Overview of EDS research collected in PubMed between 1900 and 2021. (A) Research on EDS increased over years since its first publication in 1958. (B) Number of articles on each type of EDS with the bar of the parent EDS (GARD:0006322) in red. (C) Heatmap showing multiple types of EDS (column) discussed in one article (row), in dark red indicating the disease mentioned in an article.

Overview of EDS research collected in PubMed between 1900 and 2021. (A) Research on EDS increased over years since its first publication in 1958. (B) Number of articles on each type of EDS with the bar of the parent EDS (GARD:0006322) in red. (C) Heatmap showing multiple types of EDS (column) discussed in one article (row), in dark red indicating the disease mentioned in an article.

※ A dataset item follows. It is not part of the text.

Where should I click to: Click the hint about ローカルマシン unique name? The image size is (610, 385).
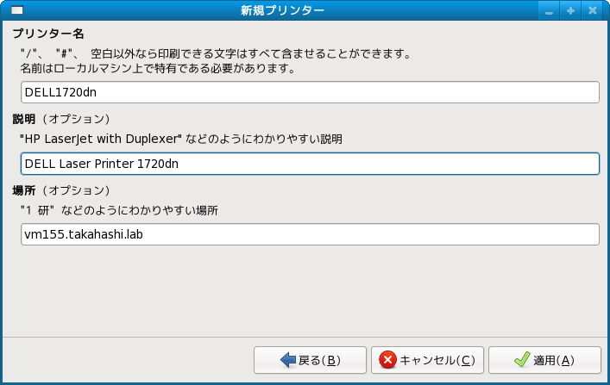pos(158,68)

Case study 2: Application of drug repurposing

Nuedexta (DEXTROMETHORPHAN HYDROBROMIDE) is an oral medication approved by the U.S. Food and Drug Administration (FDA) in 2010 to treat pseudobulbar affect (PBA), a condition characterized by sudden and unpredictable episodes of crying or laughing seen in people with amyotrophic lateral sclerosis (ALS) and other neurological conditions (Sever et al., 2022). In this case study, we aimed at investigating the potential use of Dextromethorphan for other RDs as an application of drug repurposing. As shown in Figure 5, three main clusters were manually identified by reviewing the results from the Cypher Query 6 to discover any RDs potentially associated with Dextromethorphan as a substance reported in the articles. For the cluster A, it shows Dextromethorphan was widely studied for glycine encephalopathy (GE, GARD:0007219), an inherited metabolic disease characterized by abnormally high levels of an amino acid called glycine, which is a chemical messenger that transmits signals in the brain. Among the seventeen articles discussing Dextromethorphan and GE, 15 of them investigated Dextromethorphan as one potential therapeutic usage for GE in infants, one subtype of GE, which might be owing to the shared clinical features including intellectual disability, abnormal movements, and behavioral problems between GE and ALS. For the cluster B, it shows Dextromethorphan has potential usage for seven rare neurological diseases including Rett syndrome, Macrophage activation syndrome, Lennox-Gastaut syndrome, and Molybdenum cofactor deficiency. Glycine level might be affected by Dextromethorphan treatment for these RDs, for example, through methylation-related mechanism in Rett syndrome (with a mutation in methyl-CpG-binding protein 2 [MECP2]) or through glycogen synthase kinase in Macrophage activation syndrome (Chen et al., 2018). For the cluster C, five RDs including Ectopia pupillae and Pustular psoriasis have been studied as side effects of Dextromethorphan, which provides interesting hints to support drug repurposing via side effects offering a human phenotypic profile for the drug, and this profile might suggest additional disease indications (Yang and Agarwal, 2011). It is worthy to note that we manually reviewed and clustered the results in the aforementioned three groups and, additionally, we identified four ungrouped articles are false positives, which are not correlated to Dextromethorphan. The complete review results can be found in Supplementary material.
Figure 5

Discovery of alternative use of dextromethorphan for other rare diseases. (A) Dextromethorphan was widely studied for glycine encephalopathy (GE, GARD:0007219). (B) Dextromethorphan has potential usage for seven rare neurological diseases including Rett syndrome. (C) Five RDs including Ectopia pupillae and Pustular psoriasis have been studied as side effects of Dextromethorpha.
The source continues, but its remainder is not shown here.